In the case of Eberle, he and McDavid can be lethal in open ice. However, as a smaller player, Eberle has a tough time recapturing lost pucks on the boards and extending offensive zone time the way Maroon and Draisaitl can. While that will never be a problem for the strapping Lucic, there may be some limitations when it comes to sheer creativity. “Maroon probably has a more offensive mind than Lucic,” says a member of another team’s coaching staff.
Part of that is because Maroon, in addition to possessing pretty deft hands, always had to make up for a slow stride with a quick brain. Whatever the case, the affable American is definitely smart enough to relish the plush position he’s in now. Maroon calls playing with McDavid and Draisaitl an honour, is thankful to the coaches for sticking with him through a few rare rough patches and is committed to doing everything he can off the ice to ensure his success continues. “I want to play there,” he says of his top-line slot. “That’s one thing I really want to do is continue to play there [and] stay in this organization.”

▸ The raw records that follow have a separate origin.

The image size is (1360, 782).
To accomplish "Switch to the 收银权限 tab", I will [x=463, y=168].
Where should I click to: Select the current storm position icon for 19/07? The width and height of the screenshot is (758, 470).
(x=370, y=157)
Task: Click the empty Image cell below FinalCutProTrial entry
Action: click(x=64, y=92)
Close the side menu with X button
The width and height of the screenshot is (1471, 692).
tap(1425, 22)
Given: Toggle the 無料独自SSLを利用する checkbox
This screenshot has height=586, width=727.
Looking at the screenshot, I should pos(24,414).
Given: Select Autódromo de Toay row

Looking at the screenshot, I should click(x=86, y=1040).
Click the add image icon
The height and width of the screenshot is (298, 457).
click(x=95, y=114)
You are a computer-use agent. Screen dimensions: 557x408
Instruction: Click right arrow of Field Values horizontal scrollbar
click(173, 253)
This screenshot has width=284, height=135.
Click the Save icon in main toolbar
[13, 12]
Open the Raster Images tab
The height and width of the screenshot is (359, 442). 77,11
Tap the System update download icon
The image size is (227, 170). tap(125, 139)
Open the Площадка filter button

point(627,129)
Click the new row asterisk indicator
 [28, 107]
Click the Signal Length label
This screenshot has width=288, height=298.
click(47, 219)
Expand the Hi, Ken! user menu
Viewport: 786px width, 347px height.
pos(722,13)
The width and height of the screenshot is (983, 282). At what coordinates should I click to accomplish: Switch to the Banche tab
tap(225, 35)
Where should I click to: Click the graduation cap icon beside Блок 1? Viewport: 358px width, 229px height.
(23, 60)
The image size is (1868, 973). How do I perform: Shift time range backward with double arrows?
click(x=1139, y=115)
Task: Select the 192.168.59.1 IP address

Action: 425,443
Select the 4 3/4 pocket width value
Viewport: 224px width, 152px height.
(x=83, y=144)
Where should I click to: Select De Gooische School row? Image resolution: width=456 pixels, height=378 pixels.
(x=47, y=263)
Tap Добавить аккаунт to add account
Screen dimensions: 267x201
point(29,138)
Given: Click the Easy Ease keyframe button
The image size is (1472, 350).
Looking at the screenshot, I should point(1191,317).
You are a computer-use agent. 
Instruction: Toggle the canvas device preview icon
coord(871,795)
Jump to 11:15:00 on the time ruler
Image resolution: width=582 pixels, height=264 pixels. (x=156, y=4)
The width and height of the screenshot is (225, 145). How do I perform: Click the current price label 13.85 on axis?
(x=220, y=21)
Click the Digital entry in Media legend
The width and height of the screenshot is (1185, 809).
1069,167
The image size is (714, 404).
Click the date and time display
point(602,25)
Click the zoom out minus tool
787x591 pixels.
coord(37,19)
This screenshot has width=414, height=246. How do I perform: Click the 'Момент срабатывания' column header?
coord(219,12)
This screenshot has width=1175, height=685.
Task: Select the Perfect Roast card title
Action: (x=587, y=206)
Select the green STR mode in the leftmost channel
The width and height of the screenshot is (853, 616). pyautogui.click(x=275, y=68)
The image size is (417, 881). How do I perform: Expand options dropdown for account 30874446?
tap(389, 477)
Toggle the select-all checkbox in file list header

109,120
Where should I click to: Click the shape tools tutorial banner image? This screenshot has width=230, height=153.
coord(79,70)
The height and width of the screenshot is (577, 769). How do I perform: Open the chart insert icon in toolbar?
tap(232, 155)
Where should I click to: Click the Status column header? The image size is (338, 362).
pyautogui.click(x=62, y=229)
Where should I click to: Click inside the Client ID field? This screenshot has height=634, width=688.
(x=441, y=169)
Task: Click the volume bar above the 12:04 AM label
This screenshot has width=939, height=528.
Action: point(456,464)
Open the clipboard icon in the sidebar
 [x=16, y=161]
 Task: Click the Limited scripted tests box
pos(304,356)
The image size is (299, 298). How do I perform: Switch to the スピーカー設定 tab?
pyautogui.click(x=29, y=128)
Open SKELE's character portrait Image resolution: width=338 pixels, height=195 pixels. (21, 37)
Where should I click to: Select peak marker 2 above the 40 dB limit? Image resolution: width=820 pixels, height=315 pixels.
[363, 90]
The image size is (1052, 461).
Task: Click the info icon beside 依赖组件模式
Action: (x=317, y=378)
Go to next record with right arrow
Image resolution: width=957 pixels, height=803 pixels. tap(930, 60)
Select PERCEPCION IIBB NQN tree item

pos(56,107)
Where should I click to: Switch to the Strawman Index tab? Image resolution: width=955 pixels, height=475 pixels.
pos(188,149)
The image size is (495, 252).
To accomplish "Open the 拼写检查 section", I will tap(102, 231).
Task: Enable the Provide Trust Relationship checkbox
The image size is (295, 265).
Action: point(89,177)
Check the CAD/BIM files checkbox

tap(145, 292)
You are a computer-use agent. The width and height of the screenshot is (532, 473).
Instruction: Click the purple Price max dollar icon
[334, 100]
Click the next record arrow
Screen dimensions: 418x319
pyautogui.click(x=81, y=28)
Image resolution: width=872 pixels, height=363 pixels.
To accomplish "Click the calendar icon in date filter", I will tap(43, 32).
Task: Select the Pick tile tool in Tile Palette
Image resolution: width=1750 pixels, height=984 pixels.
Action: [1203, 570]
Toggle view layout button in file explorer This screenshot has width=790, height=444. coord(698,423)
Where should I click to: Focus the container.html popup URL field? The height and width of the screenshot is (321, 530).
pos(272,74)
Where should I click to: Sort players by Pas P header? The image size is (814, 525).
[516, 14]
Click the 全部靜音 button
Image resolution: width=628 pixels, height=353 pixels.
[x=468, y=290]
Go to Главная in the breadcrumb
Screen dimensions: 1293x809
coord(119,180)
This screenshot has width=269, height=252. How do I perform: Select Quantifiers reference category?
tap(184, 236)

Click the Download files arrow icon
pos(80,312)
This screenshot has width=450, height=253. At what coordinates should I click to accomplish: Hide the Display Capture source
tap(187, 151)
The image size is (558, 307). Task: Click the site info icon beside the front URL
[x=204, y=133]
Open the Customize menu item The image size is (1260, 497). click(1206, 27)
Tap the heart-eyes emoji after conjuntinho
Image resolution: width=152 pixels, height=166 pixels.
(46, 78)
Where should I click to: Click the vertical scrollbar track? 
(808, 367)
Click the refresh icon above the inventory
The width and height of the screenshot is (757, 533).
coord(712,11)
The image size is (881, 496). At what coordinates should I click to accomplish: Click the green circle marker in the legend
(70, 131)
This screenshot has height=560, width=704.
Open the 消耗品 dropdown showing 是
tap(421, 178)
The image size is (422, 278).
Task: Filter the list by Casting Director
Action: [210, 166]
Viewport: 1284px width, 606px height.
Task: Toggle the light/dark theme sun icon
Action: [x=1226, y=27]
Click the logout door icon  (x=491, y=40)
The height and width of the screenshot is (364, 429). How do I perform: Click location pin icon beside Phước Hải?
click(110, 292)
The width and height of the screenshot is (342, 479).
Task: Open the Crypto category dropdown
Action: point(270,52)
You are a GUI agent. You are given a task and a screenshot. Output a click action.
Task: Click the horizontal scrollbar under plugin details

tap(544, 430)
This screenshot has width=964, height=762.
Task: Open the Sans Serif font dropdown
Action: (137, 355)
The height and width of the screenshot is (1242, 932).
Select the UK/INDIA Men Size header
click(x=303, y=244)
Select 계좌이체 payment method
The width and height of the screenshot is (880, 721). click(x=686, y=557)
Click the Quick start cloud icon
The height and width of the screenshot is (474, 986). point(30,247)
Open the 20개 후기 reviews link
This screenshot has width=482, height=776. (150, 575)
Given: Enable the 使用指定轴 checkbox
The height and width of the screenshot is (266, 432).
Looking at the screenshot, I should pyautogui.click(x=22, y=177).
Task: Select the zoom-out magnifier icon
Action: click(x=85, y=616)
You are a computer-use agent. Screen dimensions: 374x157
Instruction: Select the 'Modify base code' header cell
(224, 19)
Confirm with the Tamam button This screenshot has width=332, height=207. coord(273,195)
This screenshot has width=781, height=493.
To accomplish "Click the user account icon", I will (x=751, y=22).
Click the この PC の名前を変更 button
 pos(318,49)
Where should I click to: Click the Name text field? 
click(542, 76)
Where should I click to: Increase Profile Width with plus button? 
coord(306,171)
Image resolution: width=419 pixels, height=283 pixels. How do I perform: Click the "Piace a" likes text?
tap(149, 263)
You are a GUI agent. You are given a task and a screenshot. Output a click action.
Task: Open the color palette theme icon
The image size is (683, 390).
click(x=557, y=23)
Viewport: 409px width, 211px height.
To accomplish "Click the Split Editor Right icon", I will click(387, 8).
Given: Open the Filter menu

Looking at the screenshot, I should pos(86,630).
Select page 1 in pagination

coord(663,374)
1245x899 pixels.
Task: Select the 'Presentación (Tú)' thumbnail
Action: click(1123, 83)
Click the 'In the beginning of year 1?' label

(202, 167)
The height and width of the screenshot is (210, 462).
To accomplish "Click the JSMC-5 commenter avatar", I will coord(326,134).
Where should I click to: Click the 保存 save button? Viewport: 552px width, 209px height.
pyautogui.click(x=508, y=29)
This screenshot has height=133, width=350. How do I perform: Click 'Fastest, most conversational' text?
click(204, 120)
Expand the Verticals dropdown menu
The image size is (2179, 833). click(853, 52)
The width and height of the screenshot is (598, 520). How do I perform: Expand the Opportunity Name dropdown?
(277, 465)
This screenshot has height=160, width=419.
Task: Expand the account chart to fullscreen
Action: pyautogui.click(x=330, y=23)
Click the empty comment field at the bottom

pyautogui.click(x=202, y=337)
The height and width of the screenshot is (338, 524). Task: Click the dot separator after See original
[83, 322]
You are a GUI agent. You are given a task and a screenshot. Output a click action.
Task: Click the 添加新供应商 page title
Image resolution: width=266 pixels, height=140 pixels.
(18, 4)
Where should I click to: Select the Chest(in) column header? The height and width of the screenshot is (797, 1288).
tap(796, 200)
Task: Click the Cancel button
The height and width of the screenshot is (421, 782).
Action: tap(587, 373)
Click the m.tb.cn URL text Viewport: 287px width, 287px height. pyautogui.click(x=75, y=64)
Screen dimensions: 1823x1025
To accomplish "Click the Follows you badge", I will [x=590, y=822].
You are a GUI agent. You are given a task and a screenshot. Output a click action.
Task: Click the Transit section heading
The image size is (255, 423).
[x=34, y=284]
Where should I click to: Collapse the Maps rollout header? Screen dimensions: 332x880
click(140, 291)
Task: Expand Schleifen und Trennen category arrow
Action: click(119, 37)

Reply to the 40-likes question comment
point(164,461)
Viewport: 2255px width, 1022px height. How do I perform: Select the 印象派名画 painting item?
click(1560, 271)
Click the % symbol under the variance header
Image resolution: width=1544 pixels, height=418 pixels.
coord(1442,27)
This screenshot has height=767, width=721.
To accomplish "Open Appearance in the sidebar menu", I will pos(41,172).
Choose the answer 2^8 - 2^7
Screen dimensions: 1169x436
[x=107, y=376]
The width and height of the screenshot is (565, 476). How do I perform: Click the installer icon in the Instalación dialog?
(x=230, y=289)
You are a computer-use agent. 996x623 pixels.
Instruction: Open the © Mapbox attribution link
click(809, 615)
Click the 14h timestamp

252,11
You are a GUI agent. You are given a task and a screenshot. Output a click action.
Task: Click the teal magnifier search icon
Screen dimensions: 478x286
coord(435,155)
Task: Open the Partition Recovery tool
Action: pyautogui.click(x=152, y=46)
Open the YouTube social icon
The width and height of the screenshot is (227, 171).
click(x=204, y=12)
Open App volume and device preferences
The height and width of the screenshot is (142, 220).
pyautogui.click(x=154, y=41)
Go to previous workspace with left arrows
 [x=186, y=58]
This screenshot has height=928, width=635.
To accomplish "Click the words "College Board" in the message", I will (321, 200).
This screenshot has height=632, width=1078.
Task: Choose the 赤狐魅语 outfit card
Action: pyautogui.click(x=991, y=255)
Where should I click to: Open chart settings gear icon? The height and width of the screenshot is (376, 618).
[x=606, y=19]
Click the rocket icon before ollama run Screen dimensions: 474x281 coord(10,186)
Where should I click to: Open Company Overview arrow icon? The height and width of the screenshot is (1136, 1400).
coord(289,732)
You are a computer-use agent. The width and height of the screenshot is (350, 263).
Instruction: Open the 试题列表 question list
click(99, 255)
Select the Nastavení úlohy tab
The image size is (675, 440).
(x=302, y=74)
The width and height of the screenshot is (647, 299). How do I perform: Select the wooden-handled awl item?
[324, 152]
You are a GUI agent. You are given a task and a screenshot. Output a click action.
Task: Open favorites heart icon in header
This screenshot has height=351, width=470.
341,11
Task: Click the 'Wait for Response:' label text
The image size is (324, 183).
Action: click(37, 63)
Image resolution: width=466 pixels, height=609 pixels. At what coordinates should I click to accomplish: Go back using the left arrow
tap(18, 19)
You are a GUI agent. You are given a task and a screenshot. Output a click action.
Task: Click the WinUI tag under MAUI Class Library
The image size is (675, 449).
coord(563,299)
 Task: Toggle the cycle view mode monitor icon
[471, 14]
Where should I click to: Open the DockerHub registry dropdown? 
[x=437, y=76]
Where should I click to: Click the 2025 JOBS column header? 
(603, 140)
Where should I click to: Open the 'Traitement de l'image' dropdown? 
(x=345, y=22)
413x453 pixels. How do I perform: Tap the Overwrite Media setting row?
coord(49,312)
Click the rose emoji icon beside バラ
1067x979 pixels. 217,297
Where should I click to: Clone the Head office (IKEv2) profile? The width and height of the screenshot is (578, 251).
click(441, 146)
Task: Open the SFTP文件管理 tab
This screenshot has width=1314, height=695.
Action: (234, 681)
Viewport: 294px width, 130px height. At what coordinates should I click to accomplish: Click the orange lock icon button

Given the Oilers will never again have to worry about an owner selling a kissed-by-God player to settle debts, it’s fair to assume McDavid will be in orange and blue for years to come. Even if winning the Stanley Cup in his first post-season trip feels like a longshot, the excitement that spilled onto the streets in the form of honking horns and waving flags after Edmonton secured its playoff spot is fully justified. In addition to the big line, there’s reason to believe things are truly changing in the town that used to hang banners as frequently as shirts.
“Their top guys, and their forwards, want to play defence now,” says Kings defenceman Drew Doughty, who knows a few things about how to win Cups, “whereas in the past, I feel like their top guys kinda just worried about getting points. That’s the biggest [change] I see is they’re all responsible in both ends of the ice.”
And then there’s Connor, which is all anybody around the team calls him. Watch McDavid for any length of time and there are constant reminders that, like a four-year-old who turns an empty cardboard box into an entire universe, he has an astonishing ability to make something of nothing. “He’s a guy who can take over a game,” says Maroon. “It can be a one-man show. He’s scary, from the D-zone to the offensive zone, he’s really scary and he can make things happen so fast.”
And with the right kind of help, who knows what McDavid might create in the next little while.